Dataset rows -
□ □ □ □ □

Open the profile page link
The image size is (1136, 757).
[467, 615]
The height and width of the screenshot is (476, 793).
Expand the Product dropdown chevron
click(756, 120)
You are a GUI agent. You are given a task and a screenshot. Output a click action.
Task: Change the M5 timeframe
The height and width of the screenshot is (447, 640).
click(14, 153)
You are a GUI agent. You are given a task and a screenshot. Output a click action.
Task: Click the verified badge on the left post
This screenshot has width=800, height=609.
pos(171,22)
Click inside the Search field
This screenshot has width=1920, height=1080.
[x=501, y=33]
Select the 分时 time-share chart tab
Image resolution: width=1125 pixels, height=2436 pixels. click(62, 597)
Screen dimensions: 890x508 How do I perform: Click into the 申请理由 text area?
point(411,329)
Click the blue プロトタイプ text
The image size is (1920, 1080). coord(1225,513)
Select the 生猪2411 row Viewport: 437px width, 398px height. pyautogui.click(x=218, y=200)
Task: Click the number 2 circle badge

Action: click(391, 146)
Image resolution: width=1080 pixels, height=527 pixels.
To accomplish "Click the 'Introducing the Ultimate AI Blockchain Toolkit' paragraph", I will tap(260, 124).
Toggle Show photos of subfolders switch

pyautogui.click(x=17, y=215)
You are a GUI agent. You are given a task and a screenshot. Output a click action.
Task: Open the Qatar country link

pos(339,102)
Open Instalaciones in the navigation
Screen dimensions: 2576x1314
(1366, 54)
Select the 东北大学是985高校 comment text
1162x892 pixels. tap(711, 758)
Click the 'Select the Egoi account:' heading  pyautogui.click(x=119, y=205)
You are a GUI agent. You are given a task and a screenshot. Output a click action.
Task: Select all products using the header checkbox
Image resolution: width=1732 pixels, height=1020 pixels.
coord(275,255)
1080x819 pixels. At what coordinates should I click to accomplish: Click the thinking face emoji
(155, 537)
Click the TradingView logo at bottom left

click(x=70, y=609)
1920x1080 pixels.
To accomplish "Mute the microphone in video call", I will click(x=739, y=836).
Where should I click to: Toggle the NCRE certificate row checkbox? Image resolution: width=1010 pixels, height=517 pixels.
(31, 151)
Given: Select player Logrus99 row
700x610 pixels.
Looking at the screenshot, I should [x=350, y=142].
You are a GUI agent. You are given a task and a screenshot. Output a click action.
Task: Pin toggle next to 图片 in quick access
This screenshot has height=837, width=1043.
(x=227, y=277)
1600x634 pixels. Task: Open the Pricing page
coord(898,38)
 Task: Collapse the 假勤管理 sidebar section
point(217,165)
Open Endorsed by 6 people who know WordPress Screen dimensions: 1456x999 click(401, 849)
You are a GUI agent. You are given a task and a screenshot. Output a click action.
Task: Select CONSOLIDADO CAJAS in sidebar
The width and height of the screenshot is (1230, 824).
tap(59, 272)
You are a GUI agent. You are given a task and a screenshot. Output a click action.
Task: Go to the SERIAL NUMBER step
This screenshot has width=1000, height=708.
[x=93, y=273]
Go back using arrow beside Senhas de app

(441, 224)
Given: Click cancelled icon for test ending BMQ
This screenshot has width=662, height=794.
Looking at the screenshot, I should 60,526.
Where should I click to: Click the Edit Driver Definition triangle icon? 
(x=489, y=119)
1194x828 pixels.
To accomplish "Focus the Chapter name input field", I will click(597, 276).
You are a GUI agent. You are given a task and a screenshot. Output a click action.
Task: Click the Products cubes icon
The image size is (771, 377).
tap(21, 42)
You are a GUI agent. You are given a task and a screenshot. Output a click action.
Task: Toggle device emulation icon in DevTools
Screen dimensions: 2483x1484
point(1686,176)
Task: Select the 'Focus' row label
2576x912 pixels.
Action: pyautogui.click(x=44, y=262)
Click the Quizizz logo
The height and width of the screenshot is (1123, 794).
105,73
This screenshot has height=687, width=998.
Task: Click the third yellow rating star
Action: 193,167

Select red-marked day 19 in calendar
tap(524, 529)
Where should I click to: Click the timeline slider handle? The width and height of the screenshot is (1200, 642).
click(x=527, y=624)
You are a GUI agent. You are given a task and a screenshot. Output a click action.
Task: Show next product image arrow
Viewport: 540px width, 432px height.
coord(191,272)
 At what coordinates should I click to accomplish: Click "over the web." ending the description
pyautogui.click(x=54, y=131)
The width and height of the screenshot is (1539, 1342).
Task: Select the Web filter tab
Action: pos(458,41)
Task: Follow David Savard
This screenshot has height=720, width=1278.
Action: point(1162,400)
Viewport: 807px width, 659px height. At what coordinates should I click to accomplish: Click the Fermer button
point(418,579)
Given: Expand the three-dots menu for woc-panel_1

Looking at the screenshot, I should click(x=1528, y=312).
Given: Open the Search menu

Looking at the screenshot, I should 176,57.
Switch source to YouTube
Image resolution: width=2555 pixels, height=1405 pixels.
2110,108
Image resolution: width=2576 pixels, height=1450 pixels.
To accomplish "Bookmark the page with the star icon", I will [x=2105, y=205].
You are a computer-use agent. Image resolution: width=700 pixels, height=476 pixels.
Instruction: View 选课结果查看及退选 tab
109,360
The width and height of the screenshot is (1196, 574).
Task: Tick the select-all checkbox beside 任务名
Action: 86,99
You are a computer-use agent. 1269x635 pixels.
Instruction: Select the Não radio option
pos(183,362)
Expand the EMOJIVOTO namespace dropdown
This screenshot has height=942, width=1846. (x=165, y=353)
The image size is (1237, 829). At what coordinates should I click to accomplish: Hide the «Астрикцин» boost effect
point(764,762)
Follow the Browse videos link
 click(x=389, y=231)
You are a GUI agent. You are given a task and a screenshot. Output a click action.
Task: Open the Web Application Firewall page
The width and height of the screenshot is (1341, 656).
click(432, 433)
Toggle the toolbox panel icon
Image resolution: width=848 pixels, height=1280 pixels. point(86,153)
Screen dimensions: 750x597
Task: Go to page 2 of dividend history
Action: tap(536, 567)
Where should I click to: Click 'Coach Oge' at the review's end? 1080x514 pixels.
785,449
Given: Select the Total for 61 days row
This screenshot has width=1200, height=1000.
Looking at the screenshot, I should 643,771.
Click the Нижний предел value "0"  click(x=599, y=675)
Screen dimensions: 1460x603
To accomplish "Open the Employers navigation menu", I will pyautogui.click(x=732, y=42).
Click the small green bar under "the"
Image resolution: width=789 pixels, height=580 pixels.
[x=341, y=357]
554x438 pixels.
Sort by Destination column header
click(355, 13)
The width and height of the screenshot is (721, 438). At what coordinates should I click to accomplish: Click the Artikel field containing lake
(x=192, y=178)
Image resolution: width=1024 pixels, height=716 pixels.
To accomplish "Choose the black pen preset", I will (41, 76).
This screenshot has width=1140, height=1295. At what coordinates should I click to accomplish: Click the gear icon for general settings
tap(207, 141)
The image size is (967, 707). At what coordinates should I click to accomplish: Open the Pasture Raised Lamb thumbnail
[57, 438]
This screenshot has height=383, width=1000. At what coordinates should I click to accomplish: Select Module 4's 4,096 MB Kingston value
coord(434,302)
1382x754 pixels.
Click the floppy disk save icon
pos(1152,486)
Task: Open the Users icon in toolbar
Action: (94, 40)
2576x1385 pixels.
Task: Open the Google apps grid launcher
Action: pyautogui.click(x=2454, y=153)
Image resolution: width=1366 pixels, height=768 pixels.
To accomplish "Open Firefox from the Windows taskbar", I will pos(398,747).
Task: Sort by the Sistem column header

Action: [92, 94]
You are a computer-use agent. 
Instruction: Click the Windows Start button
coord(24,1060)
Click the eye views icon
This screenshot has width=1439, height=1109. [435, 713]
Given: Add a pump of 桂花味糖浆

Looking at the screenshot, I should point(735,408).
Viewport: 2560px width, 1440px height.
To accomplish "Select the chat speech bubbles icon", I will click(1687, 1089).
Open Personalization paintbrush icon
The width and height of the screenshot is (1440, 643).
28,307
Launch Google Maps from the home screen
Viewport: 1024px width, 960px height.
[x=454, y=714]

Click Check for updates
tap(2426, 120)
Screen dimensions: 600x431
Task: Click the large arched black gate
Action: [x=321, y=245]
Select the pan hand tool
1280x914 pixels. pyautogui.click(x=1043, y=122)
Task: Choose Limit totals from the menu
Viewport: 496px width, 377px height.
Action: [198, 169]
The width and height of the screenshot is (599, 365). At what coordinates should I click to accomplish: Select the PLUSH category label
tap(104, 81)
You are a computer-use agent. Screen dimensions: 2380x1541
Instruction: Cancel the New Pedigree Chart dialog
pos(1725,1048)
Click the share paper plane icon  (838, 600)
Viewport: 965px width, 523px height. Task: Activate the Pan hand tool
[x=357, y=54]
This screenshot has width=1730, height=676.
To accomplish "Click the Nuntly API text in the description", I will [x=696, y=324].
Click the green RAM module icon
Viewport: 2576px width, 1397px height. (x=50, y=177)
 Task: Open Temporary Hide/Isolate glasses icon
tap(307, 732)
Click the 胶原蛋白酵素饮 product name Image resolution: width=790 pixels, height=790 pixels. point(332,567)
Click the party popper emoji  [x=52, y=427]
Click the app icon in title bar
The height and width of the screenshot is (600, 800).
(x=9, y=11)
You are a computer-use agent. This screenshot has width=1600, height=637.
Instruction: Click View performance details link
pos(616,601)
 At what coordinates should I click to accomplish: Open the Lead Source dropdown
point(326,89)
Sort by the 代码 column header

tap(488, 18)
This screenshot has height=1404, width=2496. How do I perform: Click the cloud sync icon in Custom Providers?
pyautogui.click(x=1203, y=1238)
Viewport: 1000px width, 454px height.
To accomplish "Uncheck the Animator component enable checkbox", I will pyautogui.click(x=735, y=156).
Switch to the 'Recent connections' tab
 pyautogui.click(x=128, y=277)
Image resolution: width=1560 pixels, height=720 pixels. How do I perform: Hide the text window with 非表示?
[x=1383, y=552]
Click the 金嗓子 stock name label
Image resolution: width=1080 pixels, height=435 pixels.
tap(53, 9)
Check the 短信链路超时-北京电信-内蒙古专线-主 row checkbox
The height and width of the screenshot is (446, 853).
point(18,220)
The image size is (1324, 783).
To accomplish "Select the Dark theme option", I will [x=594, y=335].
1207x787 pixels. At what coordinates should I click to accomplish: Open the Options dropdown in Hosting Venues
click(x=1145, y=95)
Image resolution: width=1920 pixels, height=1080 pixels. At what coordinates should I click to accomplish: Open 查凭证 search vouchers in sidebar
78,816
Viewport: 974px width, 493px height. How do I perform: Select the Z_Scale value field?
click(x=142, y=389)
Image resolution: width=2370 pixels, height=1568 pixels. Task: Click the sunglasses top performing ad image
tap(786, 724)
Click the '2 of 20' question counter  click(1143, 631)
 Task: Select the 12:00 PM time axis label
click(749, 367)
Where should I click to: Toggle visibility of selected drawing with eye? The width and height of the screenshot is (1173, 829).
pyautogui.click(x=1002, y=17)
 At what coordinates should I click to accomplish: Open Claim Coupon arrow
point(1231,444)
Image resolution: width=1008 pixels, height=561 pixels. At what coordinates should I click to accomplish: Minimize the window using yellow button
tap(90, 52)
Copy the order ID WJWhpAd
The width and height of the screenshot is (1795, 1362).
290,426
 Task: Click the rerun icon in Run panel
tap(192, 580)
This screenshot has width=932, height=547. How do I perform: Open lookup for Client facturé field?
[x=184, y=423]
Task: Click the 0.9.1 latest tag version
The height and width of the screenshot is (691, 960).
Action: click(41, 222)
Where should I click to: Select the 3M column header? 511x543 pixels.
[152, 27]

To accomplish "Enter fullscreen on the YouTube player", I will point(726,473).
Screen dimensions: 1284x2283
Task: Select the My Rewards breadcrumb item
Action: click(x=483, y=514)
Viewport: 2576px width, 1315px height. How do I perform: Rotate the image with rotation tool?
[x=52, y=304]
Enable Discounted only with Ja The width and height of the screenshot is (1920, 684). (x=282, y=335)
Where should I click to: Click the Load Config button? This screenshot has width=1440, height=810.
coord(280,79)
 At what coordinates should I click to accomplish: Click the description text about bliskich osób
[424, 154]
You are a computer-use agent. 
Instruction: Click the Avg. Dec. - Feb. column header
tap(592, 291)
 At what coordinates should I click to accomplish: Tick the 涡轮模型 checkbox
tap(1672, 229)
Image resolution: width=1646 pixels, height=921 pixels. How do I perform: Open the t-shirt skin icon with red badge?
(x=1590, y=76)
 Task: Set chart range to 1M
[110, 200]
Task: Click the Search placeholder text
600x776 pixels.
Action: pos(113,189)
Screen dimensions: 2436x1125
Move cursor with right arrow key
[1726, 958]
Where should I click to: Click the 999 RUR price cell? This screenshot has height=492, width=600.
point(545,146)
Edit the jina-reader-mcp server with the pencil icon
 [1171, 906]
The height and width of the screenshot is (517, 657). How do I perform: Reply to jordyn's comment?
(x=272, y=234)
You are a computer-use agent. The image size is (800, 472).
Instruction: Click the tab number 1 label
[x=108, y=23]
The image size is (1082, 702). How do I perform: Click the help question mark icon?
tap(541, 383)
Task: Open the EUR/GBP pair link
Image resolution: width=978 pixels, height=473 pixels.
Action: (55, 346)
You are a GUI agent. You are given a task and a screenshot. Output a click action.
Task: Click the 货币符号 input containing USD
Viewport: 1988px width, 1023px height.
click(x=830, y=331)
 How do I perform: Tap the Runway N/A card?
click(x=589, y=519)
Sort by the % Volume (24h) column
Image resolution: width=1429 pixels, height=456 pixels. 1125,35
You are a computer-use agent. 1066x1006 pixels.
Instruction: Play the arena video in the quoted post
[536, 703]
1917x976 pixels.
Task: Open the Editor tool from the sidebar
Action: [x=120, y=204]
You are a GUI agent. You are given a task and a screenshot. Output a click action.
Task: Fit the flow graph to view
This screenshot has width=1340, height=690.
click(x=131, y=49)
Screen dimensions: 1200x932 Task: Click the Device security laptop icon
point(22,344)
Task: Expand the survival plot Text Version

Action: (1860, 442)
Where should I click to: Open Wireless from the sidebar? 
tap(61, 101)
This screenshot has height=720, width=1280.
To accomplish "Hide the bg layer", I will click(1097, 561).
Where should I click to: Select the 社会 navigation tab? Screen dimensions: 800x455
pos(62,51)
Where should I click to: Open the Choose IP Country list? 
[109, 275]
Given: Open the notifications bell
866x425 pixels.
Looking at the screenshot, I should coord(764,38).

□ □ □ □ □

Short exercise - Select every line of the records above that contains the word "yellow".

Exercise output -
Task: Click the third yellow rating star
Image resolution: width=1008 pixels, height=561 pixels. At what coordinates should I click to accomplish: Minimize the window using yellow button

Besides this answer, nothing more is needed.